Back in Exmorton, we pulled up outside another Victorian house. This one was grander than the abortion clinic. No expense had been spared. Beautiful topiary in the shapes of birds and animals surrounded the whitewashed building; velvet curtains visible through the French windows. Elderly residents played bowls on the lush green grass, or sat out under huge parasols, chatting amongst themselves. The occasional white-clad orderly was visible amongst them, talking softly or playing cards. An old people’s home. A very expensive one at that.
“Why are we here?” I enquired. Again, Shona did not answer my question. Instead, she got out of the car and waited on the gravel pathway: she expected me to do the same. I sighed, undid my seatbelt and followed her.
Shona went into the building.
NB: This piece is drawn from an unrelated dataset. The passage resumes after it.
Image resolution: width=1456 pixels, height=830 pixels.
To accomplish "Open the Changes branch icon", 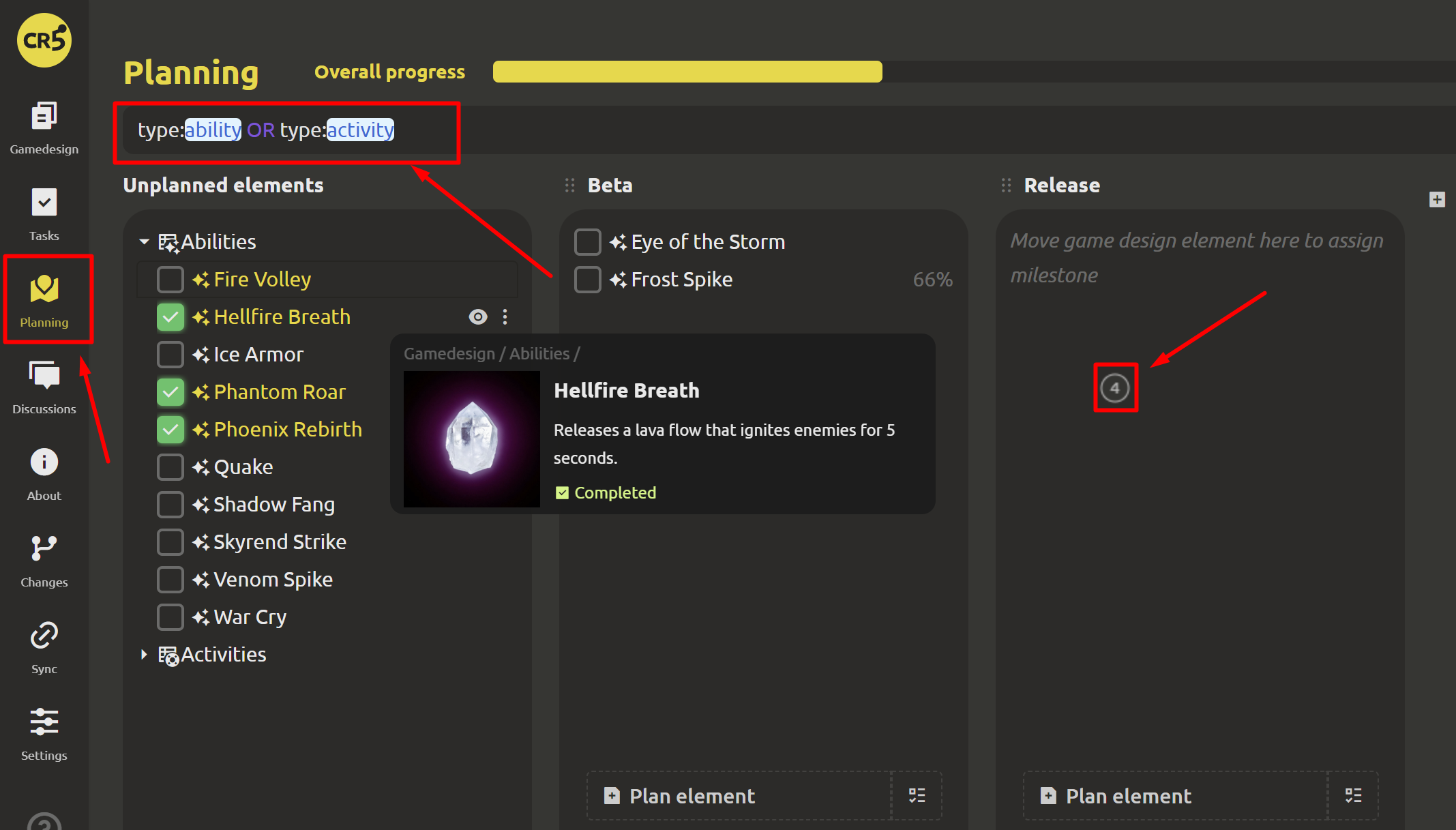I will 44,548.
I hung back, looking around me. Unlike the outside, the interior was more recognisable: despite the chandeliers, there was a medicinal-like smell, a patterned carpet: half hospital, half hotel. I had a vague memory of visiting my father’s father in a place like this years ago, though not even half as grand. There, the floor was shiny, so your shoes squeaked on it: Amanda, Sal and I had spent the afternoon sliding up and down the corridor while Dad said goodbye to an unconscious man in an oxygen mask. My grandfather.
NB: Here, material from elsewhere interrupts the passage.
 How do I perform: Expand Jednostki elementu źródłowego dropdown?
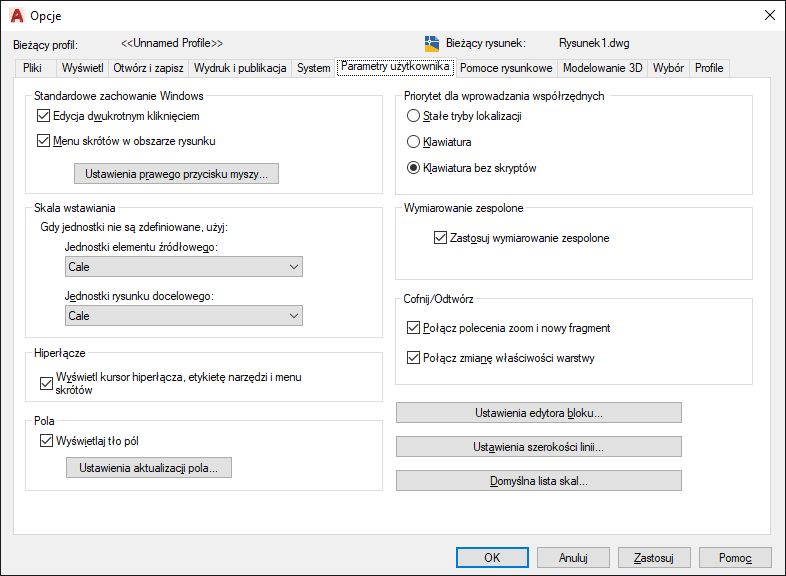(184, 267)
“You were never there for me.” I remember Dad saying as I slid past on my knees, almost crashing into a trolley of covered meals coming the other way. Mum appeared as if from nowhere, her lips pursed. She did not say anything. Instead she grabbed my arm and pulled me after her, instructing the other two to fall into line. We waited in the car after that until Dad reappeared, his eyes shining, a false smile painted on his face.
“I’m fine.” He said, driving away. He was not fine.
“He was your father.” Mum said in a low voice we weren’t meant to hear.